Борис Солоневич - Молодежь и ГПУ (Жизнь и борьба совeтской молодежи)
— Значит, в молчанку играть собрались, т. Солоневич? Все наши вопросы для вас пустячки? Так, что ли? Вы думаете — «захочу — полюблю, захочу — разлюблю»? Это как вам заблагорассудится? Ну, нет!.. Мы думали, что вы умнее, что это вашим мальчишкам подходит героев разыгрывать… Плохо же вы понимаете свое положение… Ну, что ж!.. Вам же хуже… Вы еще не раз пожалеете о своих словах, да поздно будет…
И, резко повернувшись, он направился к двери. В последний момент он остановился, еще раз злобно и угрожающе посмотрел на меня и что-то тихо сказал молодому следователю.
— Слушаю, т. начальник, — ответит тот, и оба старших чекиста вышли. Мы остались в комнате одни. Несколько минут длилось неприятное, тягостное молчание. Потом следователь придвинул к себе лист бумаги и стал что-то писать. Взволнованный только что прошедшей сценой, я отвернулся и стал смотреть в окно.
Капкан сжимается
С высоты 4-го этажа широко разворачивалась панорама Лубянской площади. Стена Китай-города зубчатыми уступами спускалась к другой шумящей площади. Посредине этой старинной, изъеденной веками стены, грозно возвышалась Никольская башня со своими узкими бойницами. Крыши и купола Москвы — сердца России — блестели на солнце и туманились вдали. Чуть доносились суетливые звонки трамваев, да людской муравейник струями шевелился по краям широкой площади.
«Когда это мне еще придется ходить свободным по Москве?» мелькнуло у меня в голове, и сердце заныло при мысли о годах неволи, лежащих впереди. По концу допроса я ясно видел, что надежд на освобождение нет. Если не расстреляют, то, по крайней мере, длительное заключение обеспечено. Из рук ГПУ, как некогда из рук инквизиции, так просто не вырваться.
Несмотря на все эти мысли, на душе у меня было легко и спокойно. К мысли о неизбежности репрессий ГПУ я давно уже привык. Компромиссы с совестью мне были противны, а угроз я не боялся. Мое душевное спокойствие нарушала только мысль о том, как тяжело переживают эти дни неизвестности мой брат и жена, в привязанности которых я был глубоко уверен.

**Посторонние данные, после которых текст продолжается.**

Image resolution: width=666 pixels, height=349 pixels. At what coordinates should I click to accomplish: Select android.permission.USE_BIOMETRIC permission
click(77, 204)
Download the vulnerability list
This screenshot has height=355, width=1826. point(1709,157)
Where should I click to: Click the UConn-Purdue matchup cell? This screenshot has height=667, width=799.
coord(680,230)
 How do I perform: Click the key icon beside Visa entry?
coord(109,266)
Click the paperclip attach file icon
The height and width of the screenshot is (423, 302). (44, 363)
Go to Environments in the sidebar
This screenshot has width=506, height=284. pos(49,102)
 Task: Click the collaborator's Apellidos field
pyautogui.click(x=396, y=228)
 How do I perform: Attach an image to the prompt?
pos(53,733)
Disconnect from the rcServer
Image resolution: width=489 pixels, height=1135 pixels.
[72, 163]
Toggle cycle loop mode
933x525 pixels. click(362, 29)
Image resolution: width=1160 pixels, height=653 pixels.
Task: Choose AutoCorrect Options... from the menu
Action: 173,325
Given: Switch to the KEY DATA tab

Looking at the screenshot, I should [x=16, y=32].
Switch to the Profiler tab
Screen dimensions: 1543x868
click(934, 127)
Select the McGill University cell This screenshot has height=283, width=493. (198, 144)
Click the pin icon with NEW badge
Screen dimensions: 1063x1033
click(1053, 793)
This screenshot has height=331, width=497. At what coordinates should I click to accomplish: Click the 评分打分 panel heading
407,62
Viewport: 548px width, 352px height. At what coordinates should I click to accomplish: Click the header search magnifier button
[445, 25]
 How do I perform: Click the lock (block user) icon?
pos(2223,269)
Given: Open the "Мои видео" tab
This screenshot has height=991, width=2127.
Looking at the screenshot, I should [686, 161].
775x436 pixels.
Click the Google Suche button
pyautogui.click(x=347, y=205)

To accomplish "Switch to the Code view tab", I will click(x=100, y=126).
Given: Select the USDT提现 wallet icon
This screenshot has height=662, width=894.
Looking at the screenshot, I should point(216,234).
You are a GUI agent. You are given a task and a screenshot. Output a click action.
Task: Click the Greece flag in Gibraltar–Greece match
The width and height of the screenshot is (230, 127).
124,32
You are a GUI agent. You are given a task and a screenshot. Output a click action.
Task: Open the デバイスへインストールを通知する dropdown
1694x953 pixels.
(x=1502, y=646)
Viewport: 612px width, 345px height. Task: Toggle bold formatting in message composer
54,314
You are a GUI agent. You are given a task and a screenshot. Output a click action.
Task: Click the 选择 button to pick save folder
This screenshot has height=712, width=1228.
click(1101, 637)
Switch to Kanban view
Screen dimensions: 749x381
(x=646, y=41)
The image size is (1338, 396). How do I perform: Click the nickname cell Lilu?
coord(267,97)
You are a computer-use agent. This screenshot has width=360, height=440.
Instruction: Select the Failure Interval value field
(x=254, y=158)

Я опять поглядел в окно. Может быть, как раз в эту минуту, кто нибудь из них идет по этой площади и с сжимающимся от боли сердцем смотрит на мрачные, овеянные кровавой славой стены ГПУ. И ведь все-таки мне легче, чем им. Боль за любимого всегда острее и сильнее, чем своя собственная боль…
Следователь вызвал меня из задумчивости просьбой подписать протокол допроса. Я внимательно прочел его и, к своему большому изумлению, не нашел в нем обычных для ГПУ ловушек или искажений.
Подписывая, я высказал своему следователю удивление, что протокол допроса написан так коротко и точно.
— Ну, мы ведь знаем, как с кем обращаться, — сухо усмехнулся тот. — Вас-то, во всяком случае, мы не будем пугать револьверами и путать протокольными штучками. Видывали вас на ринге, да и книги ваши почитывали. Ваш характер нам давно знаком, и в отношении вас у нас есть другой подход… Подпишите пока, кстати, и это, — добавил он, протягивая мне листок бумаги.
На нем стояло:
«Гражданин Солоневич Б. Л., инспектор Морского Флота, обвиняется в преступлениях, предусмотренных в статье 61 Уголовного Кодекса.
Начальник Секретного Отдела ОГПУ (подпись).
Настоящее заключение мне объявлено.
(Подпись заключенного). 4 июня 1926 г.»
Я удивленно поднял брови.
— Простите, т. следователь, но меня ведь пока ни в чем не обвиняли. Были высказаны только некоторые подозрения, не поддержанные обвинительным материалом, да было задано несколько вопросов.
— Мы зря не арестовываем. У нас давно имеется достаточно материала для вашего обвинения, — сурово отрезал чекист.
— Так предъявите мне его!
— В свое время покажем, если найдем нужным. А пока распишитесь в том, что вы получили обвинение.
— Позвольте. Но ведь я не знаю даже, что это за обвинение! Имею же я право хотя бы узнать, что это за статья Уголовного Кодекса? Имейте в виду, что без этого я не подпишу.
Видя мою настойчивость, следователь неохотно протянул мне книжку. Там в отделе: «Государственные преступления» статья 61 (ныне 58, пункт 4) гласила:
«Участие или содействие организации, имеющей целью помощь международной буржуазии. Карается — вплоть до высшей меры наказания».
— Какое отношение я имею к этой статье? И к «международной буржуазии»?
— Да, собственно говоря, это и не играет особой роли. Это только формальность. Мы судим не по формальным материалам, а по своему впечатлению и внутреннему убеждению. Какая именно статья будет упомянута в вашем приговоре — это и не так важно…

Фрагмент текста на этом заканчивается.